[Saved entries]
--*--
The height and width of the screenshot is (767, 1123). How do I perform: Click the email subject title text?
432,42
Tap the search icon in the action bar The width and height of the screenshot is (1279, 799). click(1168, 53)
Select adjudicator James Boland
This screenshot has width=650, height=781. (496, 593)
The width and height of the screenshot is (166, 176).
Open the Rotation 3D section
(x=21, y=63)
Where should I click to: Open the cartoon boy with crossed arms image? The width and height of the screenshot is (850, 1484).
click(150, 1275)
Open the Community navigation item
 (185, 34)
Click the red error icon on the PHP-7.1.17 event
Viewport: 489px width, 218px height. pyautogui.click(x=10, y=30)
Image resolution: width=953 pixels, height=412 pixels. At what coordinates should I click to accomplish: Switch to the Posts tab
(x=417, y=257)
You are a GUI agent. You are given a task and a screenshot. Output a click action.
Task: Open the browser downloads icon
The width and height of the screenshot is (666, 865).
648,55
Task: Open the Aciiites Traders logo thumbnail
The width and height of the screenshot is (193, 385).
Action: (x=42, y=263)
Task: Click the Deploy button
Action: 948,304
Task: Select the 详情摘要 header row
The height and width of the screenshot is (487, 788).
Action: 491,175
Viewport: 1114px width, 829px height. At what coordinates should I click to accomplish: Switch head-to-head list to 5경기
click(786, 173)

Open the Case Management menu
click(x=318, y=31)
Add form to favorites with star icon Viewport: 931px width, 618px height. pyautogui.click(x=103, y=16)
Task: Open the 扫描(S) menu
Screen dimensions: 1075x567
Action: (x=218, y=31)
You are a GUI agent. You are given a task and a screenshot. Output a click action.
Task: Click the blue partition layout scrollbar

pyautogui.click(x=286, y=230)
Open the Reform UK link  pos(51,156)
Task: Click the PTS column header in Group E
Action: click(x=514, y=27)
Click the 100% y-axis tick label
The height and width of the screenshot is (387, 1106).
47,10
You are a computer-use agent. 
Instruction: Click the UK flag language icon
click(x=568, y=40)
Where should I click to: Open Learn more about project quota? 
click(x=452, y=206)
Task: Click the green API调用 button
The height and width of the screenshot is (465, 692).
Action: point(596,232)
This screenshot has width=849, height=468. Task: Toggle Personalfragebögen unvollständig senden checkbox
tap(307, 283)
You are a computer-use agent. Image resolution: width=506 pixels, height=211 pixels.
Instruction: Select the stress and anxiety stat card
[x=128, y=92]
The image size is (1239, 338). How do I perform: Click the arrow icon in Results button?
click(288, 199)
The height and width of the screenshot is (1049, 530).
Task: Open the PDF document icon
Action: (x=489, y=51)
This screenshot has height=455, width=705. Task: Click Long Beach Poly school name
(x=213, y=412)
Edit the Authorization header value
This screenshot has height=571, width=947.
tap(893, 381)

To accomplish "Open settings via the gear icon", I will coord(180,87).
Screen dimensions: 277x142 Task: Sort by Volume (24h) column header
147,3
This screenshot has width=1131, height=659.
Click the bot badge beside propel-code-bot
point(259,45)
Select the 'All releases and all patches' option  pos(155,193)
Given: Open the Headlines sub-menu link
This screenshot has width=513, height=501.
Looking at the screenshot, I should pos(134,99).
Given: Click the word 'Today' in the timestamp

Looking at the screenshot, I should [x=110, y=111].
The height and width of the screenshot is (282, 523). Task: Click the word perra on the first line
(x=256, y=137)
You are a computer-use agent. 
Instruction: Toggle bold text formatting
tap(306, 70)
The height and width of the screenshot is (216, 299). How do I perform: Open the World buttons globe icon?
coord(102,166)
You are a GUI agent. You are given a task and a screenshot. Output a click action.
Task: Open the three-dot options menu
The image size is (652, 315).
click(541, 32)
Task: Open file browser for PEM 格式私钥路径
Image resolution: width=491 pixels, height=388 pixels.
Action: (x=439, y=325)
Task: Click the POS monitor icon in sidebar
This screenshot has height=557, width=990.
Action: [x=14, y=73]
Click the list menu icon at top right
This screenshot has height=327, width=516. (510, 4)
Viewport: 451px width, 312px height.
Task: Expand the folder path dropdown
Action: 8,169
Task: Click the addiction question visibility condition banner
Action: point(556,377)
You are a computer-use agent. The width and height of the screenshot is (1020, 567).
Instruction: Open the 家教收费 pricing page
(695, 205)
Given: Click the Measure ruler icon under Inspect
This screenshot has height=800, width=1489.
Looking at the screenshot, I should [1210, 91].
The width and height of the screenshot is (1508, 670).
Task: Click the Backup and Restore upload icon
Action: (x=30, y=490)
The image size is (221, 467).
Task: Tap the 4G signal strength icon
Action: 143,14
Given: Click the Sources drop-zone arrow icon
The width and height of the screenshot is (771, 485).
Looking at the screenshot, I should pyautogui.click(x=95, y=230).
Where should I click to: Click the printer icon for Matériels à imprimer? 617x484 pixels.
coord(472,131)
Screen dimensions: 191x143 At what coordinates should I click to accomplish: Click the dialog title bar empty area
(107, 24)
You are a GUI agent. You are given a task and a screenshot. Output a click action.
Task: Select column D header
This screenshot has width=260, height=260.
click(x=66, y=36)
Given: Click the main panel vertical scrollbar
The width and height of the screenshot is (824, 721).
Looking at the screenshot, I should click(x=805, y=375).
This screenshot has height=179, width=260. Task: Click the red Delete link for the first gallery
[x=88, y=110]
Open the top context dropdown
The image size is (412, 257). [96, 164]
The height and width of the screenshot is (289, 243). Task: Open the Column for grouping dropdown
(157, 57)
--*--
● **TASK TO COMPLETE**
Please give the full set of data again exactly.

● **EXERCISE RESULT**
The height and width of the screenshot is (767, 1123). How do I perform: Click the email subject title text?
432,42
Tap the search icon in the action bar The width and height of the screenshot is (1279, 799). click(1168, 53)
Select adjudicator James Boland
This screenshot has width=650, height=781. (496, 593)
The width and height of the screenshot is (166, 176).
Open the Rotation 3D section
(x=21, y=63)
Where should I click to: Open the cartoon boy with crossed arms image? The width and height of the screenshot is (850, 1484).
click(150, 1275)
Open the Community navigation item
 (185, 34)
Click the red error icon on the PHP-7.1.17 event
Viewport: 489px width, 218px height. pyautogui.click(x=10, y=30)
Image resolution: width=953 pixels, height=412 pixels. At what coordinates should I click to accomplish: Switch to the Posts tab
(x=417, y=257)
You are a GUI agent. You are given a task and a screenshot. Output a click action.
Task: Open the browser downloads icon
The width and height of the screenshot is (666, 865).
648,55
Task: Open the Aciiites Traders logo thumbnail
The width and height of the screenshot is (193, 385).
Action: (x=42, y=263)
Task: Click the Deploy button
Action: 948,304
Task: Select the 详情摘要 header row
The height and width of the screenshot is (487, 788).
Action: 491,175
Viewport: 1114px width, 829px height. At what coordinates should I click to accomplish: Switch head-to-head list to 5경기
click(786, 173)

Open the Case Management menu
click(x=318, y=31)
Add form to favorites with star icon Viewport: 931px width, 618px height. pyautogui.click(x=103, y=16)
Task: Open the 扫描(S) menu
Screen dimensions: 1075x567
Action: (x=218, y=31)
You are a GUI agent. You are given a task and a screenshot. Output a click action.
Task: Click the blue partition layout scrollbar

pyautogui.click(x=286, y=230)
Open the Reform UK link  pos(51,156)
Task: Click the PTS column header in Group E
Action: click(x=514, y=27)
Click the 100% y-axis tick label
The height and width of the screenshot is (387, 1106).
47,10
You are a computer-use agent. 
Instruction: Click the UK flag language icon
click(x=568, y=40)
Where should I click to: Open Learn more about project quota? 
click(x=452, y=206)
Task: Click the green API调用 button
The height and width of the screenshot is (465, 692).
Action: point(596,232)
This screenshot has width=849, height=468. Task: Toggle Personalfragebögen unvollständig senden checkbox
tap(307, 283)
You are a computer-use agent. Image resolution: width=506 pixels, height=211 pixels.
Instruction: Select the stress and anxiety stat card
[x=128, y=92]
The image size is (1239, 338). How do I perform: Click the arrow icon in Results button?
click(288, 199)
The height and width of the screenshot is (1049, 530).
Task: Open the PDF document icon
Action: (x=489, y=51)
This screenshot has height=455, width=705. Task: Click Long Beach Poly school name
(x=213, y=412)
Edit the Authorization header value
This screenshot has height=571, width=947.
tap(893, 381)

To accomplish "Open settings via the gear icon", I will coord(180,87).
Screen dimensions: 277x142 Task: Sort by Volume (24h) column header
147,3
This screenshot has width=1131, height=659.
Click the bot badge beside propel-code-bot
point(259,45)
Select the 'All releases and all patches' option  pos(155,193)
Given: Open the Headlines sub-menu link
This screenshot has width=513, height=501.
Looking at the screenshot, I should pos(134,99).
Given: Click the word 'Today' in the timestamp

Looking at the screenshot, I should [x=110, y=111].
The height and width of the screenshot is (282, 523). Task: Click the word perra on the first line
(x=256, y=137)
You are a computer-use agent. 
Instruction: Toggle bold text formatting
tap(306, 70)
The height and width of the screenshot is (216, 299). How do I perform: Open the World buttons globe icon?
coord(102,166)
You are a GUI agent. You are given a task and a screenshot. Output a click action.
Task: Open the three-dot options menu
The image size is (652, 315).
click(541, 32)
Task: Open file browser for PEM 格式私钥路径
Image resolution: width=491 pixels, height=388 pixels.
Action: (x=439, y=325)
Task: Click the POS monitor icon in sidebar
This screenshot has height=557, width=990.
Action: [x=14, y=73]
Click the list menu icon at top right
This screenshot has height=327, width=516. (510, 4)
Viewport: 451px width, 312px height.
Task: Expand the folder path dropdown
Action: 8,169
Task: Click the addiction question visibility condition banner
Action: point(556,377)
You are a computer-use agent. The width and height of the screenshot is (1020, 567).
Instruction: Open the 家教收费 pricing page
(695, 205)
Given: Click the Measure ruler icon under Inspect
This screenshot has height=800, width=1489.
Looking at the screenshot, I should [1210, 91].
The width and height of the screenshot is (1508, 670).
Task: Click the Backup and Restore upload icon
Action: (x=30, y=490)
The image size is (221, 467).
Task: Tap the 4G signal strength icon
Action: 143,14
Given: Click the Sources drop-zone arrow icon
The width and height of the screenshot is (771, 485).
Looking at the screenshot, I should pyautogui.click(x=95, y=230).
Where should I click to: Click the printer icon for Matériels à imprimer? 617x484 pixels.
coord(472,131)
Screen dimensions: 191x143 At what coordinates should I click to accomplish: Click the dialog title bar empty area
(107, 24)
You are a GUI agent. You are given a task and a screenshot. Output a click action.
Task: Select column D header
This screenshot has width=260, height=260.
click(x=66, y=36)
Given: Click the main panel vertical scrollbar
The width and height of the screenshot is (824, 721).
Looking at the screenshot, I should click(x=805, y=375).
This screenshot has height=179, width=260. Task: Click the red Delete link for the first gallery
[x=88, y=110]
Open the top context dropdown
The image size is (412, 257). [96, 164]
The height and width of the screenshot is (289, 243). Task: Open the Column for grouping dropdown
(157, 57)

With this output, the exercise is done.